Was sollten Die Wechseljahre nicht verändern? Das Gefühl, ganz Frau zu sein.

Schmierblutung in den Wechseljahren



Bedingt durch die hormonelle Umstellung kann es in den Wechseljahren zu veränderten Blutungen kommen.

Ab etwa dem 45. Lebensjahr klagen viele Frauen über sehr starke Blutungen, mit oft verkürztem Abstand (also kürzer als 28 Tage). Dies liegt daran, dass in dieser Zeit häufig das Östrogen, welches den Aufbau der sogenannten Gebärmutterschleimhaut (Endometrium) fördert, verhältnismäßig hoch ist. Unangenehm können dann auch Zwischenblutungen oder Schmierblutungen sein, die in dieser Zeit häufiger auftreten.



Bei Schmierblutung eine Gynäkologin aufsuchen



Wenn sich dann im Laufe der Jahre die Östrogenproduktion stark reduziert, werden die Blutungen wieder schwächer, die Abstände größer und schließlich hört die Monatsblutung ganz auf.

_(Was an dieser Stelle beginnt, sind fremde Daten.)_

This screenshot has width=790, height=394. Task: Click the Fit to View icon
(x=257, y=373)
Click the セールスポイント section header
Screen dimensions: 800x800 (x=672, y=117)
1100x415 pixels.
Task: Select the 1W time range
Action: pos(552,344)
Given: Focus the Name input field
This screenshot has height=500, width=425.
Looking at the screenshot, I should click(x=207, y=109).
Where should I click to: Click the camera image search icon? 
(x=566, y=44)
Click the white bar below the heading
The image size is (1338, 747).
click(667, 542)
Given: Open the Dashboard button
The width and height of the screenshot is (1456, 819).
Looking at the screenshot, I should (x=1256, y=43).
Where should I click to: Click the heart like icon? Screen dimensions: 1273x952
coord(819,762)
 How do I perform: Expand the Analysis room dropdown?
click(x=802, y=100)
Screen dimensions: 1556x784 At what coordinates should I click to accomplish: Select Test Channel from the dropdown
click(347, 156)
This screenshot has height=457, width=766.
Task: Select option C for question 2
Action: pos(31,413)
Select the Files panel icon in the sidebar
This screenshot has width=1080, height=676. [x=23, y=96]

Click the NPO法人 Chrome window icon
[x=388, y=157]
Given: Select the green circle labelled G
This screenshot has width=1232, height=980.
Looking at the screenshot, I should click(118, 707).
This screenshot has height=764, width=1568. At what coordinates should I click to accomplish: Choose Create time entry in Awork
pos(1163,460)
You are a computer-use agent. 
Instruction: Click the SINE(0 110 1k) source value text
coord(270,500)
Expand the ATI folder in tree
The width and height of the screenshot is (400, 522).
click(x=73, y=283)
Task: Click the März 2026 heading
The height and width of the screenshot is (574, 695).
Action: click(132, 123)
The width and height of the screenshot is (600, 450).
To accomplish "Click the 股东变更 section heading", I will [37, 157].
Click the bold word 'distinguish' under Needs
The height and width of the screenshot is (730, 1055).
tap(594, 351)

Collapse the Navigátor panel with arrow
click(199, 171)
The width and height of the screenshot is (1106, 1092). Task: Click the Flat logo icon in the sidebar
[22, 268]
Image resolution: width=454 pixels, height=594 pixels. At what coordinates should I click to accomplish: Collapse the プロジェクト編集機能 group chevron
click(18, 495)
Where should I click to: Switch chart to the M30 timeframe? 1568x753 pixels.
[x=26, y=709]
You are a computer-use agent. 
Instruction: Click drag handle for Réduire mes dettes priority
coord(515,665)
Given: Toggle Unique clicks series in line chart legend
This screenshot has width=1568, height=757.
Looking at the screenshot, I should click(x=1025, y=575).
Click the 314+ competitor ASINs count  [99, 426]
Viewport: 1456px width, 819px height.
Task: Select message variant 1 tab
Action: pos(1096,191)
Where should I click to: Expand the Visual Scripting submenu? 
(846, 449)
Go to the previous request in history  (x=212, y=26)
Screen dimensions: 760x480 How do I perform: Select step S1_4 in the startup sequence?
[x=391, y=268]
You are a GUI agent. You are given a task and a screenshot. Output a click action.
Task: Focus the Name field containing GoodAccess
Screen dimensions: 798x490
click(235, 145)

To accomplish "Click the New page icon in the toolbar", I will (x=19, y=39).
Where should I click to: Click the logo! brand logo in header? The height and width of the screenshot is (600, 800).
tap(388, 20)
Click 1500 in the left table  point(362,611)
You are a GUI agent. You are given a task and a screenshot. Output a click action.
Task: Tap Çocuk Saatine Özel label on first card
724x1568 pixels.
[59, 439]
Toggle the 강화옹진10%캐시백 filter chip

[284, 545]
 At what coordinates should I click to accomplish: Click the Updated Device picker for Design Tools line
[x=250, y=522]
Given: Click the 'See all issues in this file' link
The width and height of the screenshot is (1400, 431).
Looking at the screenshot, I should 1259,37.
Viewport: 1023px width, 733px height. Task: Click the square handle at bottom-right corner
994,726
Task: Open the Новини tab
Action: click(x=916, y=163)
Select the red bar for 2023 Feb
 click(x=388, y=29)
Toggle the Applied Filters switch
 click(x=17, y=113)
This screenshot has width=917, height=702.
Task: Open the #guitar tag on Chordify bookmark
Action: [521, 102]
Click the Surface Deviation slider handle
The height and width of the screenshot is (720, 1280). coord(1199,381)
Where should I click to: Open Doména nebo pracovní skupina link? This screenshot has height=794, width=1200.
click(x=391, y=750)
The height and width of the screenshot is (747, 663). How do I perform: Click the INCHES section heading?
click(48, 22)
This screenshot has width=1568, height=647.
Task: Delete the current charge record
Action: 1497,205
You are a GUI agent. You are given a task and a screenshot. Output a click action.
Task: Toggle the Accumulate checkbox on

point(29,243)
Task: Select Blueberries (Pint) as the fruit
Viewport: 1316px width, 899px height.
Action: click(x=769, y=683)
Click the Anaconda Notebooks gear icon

Auch in dieser zweiten Phase der Wechseljahre kommt es häufig aufgrund der hormonellen Situation zu Schmierblutungen. Da Schmierblutungen jedoch auch andere Ursachen haben können, wie etwa Myome oder Tumore, ist in jedem Fall ein Besuch bei der Gynäkologin anzuraten.



Vorbeugungen bei Schmierblutungen



Länger dauernde Schmierblutungen führen häufig auch zu Wundsein im Vaginalbereich. Eine dauernde Verwendung von Tampons bei Schmierblutungen in den Wechseljahren ist ungeeignet. Slipeinlagen sollten am besten ohne Plastikfolie sein, da diese die entzündlichen Veränderungen von Haut und Schleimhaut fördern.